▶ _Problem to solve_
Which lines of the records below contain the word "computer"? Report each of them in full.

Extracted material below:

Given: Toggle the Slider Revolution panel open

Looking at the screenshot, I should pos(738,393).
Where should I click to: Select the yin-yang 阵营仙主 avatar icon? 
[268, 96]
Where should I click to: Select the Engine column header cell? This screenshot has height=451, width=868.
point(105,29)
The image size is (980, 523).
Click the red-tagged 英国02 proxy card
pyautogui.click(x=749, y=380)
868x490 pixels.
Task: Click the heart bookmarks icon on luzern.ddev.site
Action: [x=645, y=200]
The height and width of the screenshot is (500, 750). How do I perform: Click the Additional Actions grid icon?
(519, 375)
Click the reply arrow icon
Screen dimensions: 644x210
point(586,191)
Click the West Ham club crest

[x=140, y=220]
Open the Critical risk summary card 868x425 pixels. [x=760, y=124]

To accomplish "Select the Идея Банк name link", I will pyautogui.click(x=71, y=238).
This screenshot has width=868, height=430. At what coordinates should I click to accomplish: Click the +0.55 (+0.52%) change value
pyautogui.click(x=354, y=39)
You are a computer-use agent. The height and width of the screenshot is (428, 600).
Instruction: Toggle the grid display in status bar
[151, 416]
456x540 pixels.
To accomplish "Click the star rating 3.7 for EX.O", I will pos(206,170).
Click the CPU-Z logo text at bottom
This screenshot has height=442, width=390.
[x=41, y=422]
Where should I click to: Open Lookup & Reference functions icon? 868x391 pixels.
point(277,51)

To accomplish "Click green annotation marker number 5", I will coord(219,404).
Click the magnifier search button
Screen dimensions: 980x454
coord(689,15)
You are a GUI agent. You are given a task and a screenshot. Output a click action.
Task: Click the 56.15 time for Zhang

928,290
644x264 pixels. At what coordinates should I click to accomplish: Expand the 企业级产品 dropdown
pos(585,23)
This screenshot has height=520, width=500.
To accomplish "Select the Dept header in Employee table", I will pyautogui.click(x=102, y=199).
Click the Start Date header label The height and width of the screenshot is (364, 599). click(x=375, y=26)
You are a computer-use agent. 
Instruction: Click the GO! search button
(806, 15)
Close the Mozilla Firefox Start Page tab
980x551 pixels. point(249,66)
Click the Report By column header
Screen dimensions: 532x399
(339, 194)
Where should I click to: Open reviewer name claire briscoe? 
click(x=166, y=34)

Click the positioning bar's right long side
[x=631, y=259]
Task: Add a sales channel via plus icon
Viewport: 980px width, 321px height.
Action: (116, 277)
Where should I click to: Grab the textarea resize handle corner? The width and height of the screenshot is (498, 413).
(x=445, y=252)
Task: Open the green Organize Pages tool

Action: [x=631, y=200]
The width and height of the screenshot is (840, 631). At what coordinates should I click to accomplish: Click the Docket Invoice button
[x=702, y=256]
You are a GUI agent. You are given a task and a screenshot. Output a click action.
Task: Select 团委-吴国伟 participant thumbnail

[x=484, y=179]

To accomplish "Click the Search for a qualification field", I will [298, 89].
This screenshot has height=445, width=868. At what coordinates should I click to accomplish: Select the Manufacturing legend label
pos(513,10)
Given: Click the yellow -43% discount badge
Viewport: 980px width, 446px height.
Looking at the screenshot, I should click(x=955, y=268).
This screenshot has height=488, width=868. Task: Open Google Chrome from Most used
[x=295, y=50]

End of Extracted material.

▶ _Result_
You are a computer-use agent. The height and width of the screenshot is (428, 600).
You are a computer-use agent. 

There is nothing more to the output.